Most plausible reason the devs abandoned it imho is that they got bored.
From Wikipedia:
TrueCrypt is a discontinued source-available freeware utility used for on-the-fly encryption. It can create a virtual encrypted disk within a file or encrypt a partition or the entire storage device.
Since TrueCrypt is dead, what is the purpose of auditing it? Is there an official team that is ready, willing and able to take over maintenance and development?
If anything should be audited I would think it should be one of the forks.
But the author makes the following comment on the other thread:
---------------------------------- Also: speaking in no "official" capacity whatsoever, I'd advise you to stay away from the forks of Truecrypt. Unless something new has come to light since last I looked, the licensing situation on the TC code is weird: http://lists.freedesktop.org/archives/distributions/2008-Oct.... ... which means there is a pretty strong disincentive for people with serious crypto and systems expertise to invest their time and energy building on it. You don't want to trust crypto platforms with built-in adverse selection problems.

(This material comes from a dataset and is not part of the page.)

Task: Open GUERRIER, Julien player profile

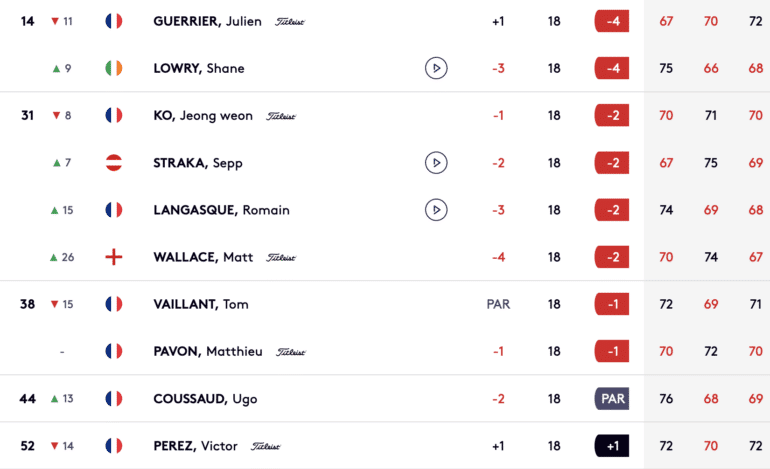Action: (x=207, y=21)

---------------------------
So the forks have issues and the main project is dead?? But we needz more money to audit it more?
I am also unclear what the first expensive audit accomplished if it did not cover encryption. Sounds like having an inspection on a house that covers part of the roof and two rooms and nothing else like the foundation. Does anyone have a link to the original campaign to raise money?

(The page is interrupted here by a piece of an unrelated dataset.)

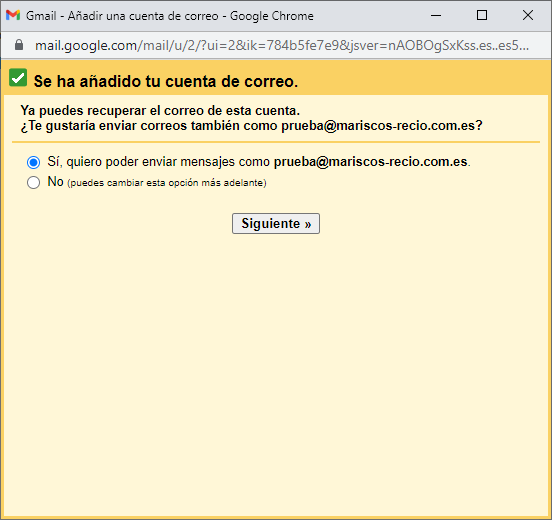Click the padlock site security icon
The image size is (552, 520).
click(19, 45)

> Since TrueCrypt is dead, what is the purpose of auditing it?
I asked that question, and received a response from tptacek here: https://news.ycombinator.com/item?id=9070420
> But we needz more money to audit it more?
Where do you see them asking for more money? They talk about how they're going to make what they have last longer, but they don't ask for additional donations.
> Since TrueCrypt is dead, what is the purpose of auditing it?
To access existing volumes. All my backup CDs were TC encrypted.
And I haven't found a replacement that is all of easy to use, stable, and cross-platform. New encrypted volumes I make are LUKS but the Windows FreeOTFE is even deader than TrueCrypt. It still works, mostly, but could be a lot better.
If someone needs to access existing truecrypt volumes in order to migrate data, I dont see how the audit helps since the only way to get the data is to use truecrypt.
I guess the alternative is to just lose all the data.
If the audit found any problems then it would most likely mean that further use was problematic, not that migrating existing volumes was problematic.
> Since TrueCrypt is dead, what is the purpose of auditing it?
It makes sense to audit the common ancestor rather than a single one of the derivatives because you'll cover more bases. If TC is found to have a critical vulnerability then you'll know all forks have the problem. If one fork is found to be vulnerable then you'll need to figure out whether it's a TC vulnerability or some subtle dependency on the new code.
> Since TrueCrypt is dead, what is the purpose of auditing it?
Because people still use it. There are no good, cross-platform alternatives at the moment. And even though they said it "might" have vulnerabilities none have ever been found despite the project being open-source. So yeah, it's a great thing that the audit is still going ahead.
It's worth noting, I believe the effort to audit TC began before they "shut down".